How do we get the search benefits of using "health food store" prominently on the homepage, without interfering with the brand?
- Evaluate the competition. While my client isn't the only place in town that could have a top ranking for the term, they don't have any serious competition online. The most likely competitor has a one-page website with their name and phone number (and they used tables to get the name in the middle of the page), so we can feel confident that they won't be using any sophisticated SEO techniques to fight for the rankings. We can probably get that term without being heavy-handed in its use. If my client wanted national visibility for the term, or there were several other businesses in town that deserved the top ranking locally, it would be a different story.
- Use the term where it's prominent for search engines, not for people. In this case, we can slip the term into a sentence toward the beginning of the page where the search engines will recognize that it's important, but people reading will perceive it as an introductory sentence. We won't emphasize that phrase graphically, either.

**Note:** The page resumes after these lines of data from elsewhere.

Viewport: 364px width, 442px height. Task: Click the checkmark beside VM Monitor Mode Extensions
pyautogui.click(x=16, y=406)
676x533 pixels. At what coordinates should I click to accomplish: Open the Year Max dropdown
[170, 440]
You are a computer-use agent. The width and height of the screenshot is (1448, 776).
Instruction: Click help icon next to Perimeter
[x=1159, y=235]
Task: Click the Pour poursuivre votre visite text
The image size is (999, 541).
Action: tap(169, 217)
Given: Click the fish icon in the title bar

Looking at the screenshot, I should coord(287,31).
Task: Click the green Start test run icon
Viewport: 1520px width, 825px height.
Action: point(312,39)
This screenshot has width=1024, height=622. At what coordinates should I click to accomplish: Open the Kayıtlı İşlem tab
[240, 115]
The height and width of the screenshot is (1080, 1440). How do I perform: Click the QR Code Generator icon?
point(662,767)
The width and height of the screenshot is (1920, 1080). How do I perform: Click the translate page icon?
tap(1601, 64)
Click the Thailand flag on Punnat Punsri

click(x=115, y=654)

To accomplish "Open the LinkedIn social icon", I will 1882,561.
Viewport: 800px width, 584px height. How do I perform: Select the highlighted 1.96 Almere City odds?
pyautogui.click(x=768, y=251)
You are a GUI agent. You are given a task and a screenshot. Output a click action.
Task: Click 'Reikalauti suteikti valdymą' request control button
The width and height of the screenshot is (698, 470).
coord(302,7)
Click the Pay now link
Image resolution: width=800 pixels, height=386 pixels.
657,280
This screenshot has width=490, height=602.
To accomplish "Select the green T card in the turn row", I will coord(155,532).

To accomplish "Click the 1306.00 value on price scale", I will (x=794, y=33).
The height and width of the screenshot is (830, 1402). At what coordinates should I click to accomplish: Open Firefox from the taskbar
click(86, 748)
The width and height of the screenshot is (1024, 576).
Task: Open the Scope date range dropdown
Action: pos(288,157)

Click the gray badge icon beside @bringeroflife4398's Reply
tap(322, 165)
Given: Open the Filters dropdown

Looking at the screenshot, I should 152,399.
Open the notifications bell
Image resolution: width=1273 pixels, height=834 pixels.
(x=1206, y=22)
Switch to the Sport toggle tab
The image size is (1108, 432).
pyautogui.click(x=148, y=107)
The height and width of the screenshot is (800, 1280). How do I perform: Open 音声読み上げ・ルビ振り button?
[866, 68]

- Use syntax to make your point. We can say "More than just a health food store..." or "In our forty years in business, we've evolved from the first local health food store to..." Human visitors understand that we're saying we're hipper than your average health food store, but we still clue the search engines in and welcome the many people who search for that term. As always, your text needs to be authentic, natural, and useful to your visitors -- but a little subtlety works wonders.
Another common situation is when your company wants to use a term for reasons of branding which isn't being searched for much. In this case, you can use visual effects to emphasize that term, include it with the search essential keywords, and rejoice in the lack of competition -- you may just be ahead of the pack.
Your keywords need to be the things people are searching for, but you can combine those terms with the words you want for your brand, and be right on target for your customers and your company.